Early 20th century poet No Chun-myeong precisely reflected the Korean sentiment in her poem, “Deer.” Koreans have considered deer a “respected race” for eons. The concept was born during the prehistoric period, when shamanism and animism prevailed among the northern tribes of the Asian continent, commonly known as the Altai. The deer have been widely treasured from the northern frontiers of Siberia to the Korean Peninsula, then through Alaska and to the Indians in the Americas.
Deer have often been associated with heaven and gods.

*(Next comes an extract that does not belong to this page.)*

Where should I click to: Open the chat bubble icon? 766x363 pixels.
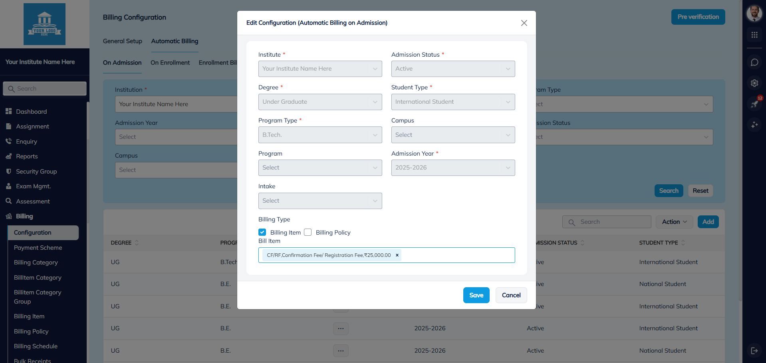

Shamans, the spiritual leaders chosen by the heaven, would wear the antlers on their head and make clothes with deerskin.
Deer were considered the divine animals that connect the god in the heaven and shamans, the representatives of the god on earth. The Tungus and Yakut, distant relatives of the Korean people, had a tradition of worshiping deer as their animal god. Eating venison was taboo among the natives of Colombia because they thought the spirits of the ancestors rested in the bodies of deer. In Aztec myths, the ancient goddess had two deer heads and a drawing of a deer carrying the sun has been discovered in the ruins of Aztec civilization. In Mayan hieroglyphs, a dying deer means drought.
The ancient inhabitants of the Korean Peninsula called white deer the divine ones. In the period of Shamanism, people held what the modern science has defined as rare mutants sacred. According to “Donggukyisanggukjip,” a collection of literature and poems by Yi Gyu-bo, King Dongmyeong had hung a white deer upside down and prayed to the heaven for rain. The god heard the deer’s cry and made it rain. The white deer was a channel between the earth and the heaven.
Recently, a white deer was born in Bonghwa, North Gyeongsang Province, and was kicked to death by other deer only eight days after birth. The white deer should not be an object of fuss, much less an object of worship.
Before we talk about whether the white deer brings fortune, the deer’s fate only reminds us of the expression, “sorrowful animal with your extended neck.”


by Oh Byung-sang

The writer is the London correspondent of the JoongAng Ilbo.